Short exercise | Rewrite the rows below with "GUI agent" switched to "screen agent" everywhere it appears, leaving everything else unchanged.

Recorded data
•••

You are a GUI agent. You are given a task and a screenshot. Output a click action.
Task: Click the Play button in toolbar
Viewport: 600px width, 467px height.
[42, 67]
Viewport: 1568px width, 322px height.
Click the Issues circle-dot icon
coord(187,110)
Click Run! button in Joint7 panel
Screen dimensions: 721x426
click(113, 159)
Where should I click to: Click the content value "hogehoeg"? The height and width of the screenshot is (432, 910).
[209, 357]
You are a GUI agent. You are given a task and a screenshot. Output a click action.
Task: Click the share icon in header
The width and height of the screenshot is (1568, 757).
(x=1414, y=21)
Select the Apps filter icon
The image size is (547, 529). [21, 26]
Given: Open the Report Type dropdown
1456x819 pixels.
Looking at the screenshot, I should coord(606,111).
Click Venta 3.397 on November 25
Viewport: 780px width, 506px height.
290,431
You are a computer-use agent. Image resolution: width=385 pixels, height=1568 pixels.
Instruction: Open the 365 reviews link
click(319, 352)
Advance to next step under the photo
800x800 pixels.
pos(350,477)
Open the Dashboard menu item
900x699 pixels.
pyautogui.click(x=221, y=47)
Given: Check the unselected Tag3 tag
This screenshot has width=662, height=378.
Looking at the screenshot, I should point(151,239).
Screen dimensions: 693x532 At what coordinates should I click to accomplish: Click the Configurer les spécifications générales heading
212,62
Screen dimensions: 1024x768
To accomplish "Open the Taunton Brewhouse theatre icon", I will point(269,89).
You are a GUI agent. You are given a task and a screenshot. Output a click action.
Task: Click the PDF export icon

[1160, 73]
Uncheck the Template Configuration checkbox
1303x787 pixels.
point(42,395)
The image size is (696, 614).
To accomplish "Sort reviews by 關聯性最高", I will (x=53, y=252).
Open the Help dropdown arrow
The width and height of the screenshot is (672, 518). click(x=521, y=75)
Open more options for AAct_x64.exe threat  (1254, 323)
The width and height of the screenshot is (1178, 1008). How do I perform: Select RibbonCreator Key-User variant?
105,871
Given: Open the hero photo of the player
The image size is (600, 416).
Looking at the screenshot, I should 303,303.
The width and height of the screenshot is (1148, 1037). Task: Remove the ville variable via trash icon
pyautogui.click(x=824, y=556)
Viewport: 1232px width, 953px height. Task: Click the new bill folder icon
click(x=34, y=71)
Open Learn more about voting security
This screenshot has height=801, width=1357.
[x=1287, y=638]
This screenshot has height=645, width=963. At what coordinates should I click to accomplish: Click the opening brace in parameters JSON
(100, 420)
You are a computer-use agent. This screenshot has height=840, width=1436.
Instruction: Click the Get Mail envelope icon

•••

Solved problem |
You are a screen agent. You are given a task and a screenshot. Output a click action.
Task: Click the Play button in toolbar
Viewport: 600px width, 467px height.
[42, 67]
Viewport: 1568px width, 322px height.
Click the Issues circle-dot icon
coord(187,110)
Click Run! button in Joint7 panel
Screen dimensions: 721x426
click(113, 159)
Where should I click to: Click the content value "hogehoeg"? The height and width of the screenshot is (432, 910).
[209, 357]
You are a screen agent. You are given a task and a screenshot. Output a click action.
Task: Click the share icon in header
The width and height of the screenshot is (1568, 757).
(x=1414, y=21)
Select the Apps filter icon
The image size is (547, 529). [21, 26]
Given: Open the Report Type dropdown
1456x819 pixels.
Looking at the screenshot, I should coord(606,111).
Click Venta 3.397 on November 25
Viewport: 780px width, 506px height.
290,431
You are a computer-use agent. Image resolution: width=385 pixels, height=1568 pixels.
Instruction: Open the 365 reviews link
click(319, 352)
Advance to next step under the photo
800x800 pixels.
pos(350,477)
Open the Dashboard menu item
900x699 pixels.
pyautogui.click(x=221, y=47)
Given: Check the unselected Tag3 tag
This screenshot has width=662, height=378.
Looking at the screenshot, I should point(151,239).
Screen dimensions: 693x532 At what coordinates should I click to accomplish: Click the Configurer les spécifications générales heading
212,62
Screen dimensions: 1024x768
To accomplish "Open the Taunton Brewhouse theatre icon", I will point(269,89).
You are a screen agent. You are given a task and a screenshot. Output a click action.
Task: Click the PDF export icon

[1160, 73]
Uncheck the Template Configuration checkbox
1303x787 pixels.
point(42,395)
The image size is (696, 614).
To accomplish "Sort reviews by 關聯性最高", I will (x=53, y=252).
Open the Help dropdown arrow
The width and height of the screenshot is (672, 518). click(x=521, y=75)
Open more options for AAct_x64.exe threat  (1254, 323)
The width and height of the screenshot is (1178, 1008). How do I perform: Select RibbonCreator Key-User variant?
105,871
Given: Open the hero photo of the player
The image size is (600, 416).
Looking at the screenshot, I should 303,303.
The width and height of the screenshot is (1148, 1037). Task: Remove the ville variable via trash icon
pyautogui.click(x=824, y=556)
Viewport: 1232px width, 953px height. Task: Click the new bill folder icon
click(x=34, y=71)
Open Learn more about voting security
This screenshot has height=801, width=1357.
[x=1287, y=638]
This screenshot has height=645, width=963. At what coordinates should I click to accomplish: Click the opening brace in parameters JSON
(100, 420)
You are a computer-use agent. This screenshot has height=840, width=1436.
Instruction: Click the Get Mail envelope icon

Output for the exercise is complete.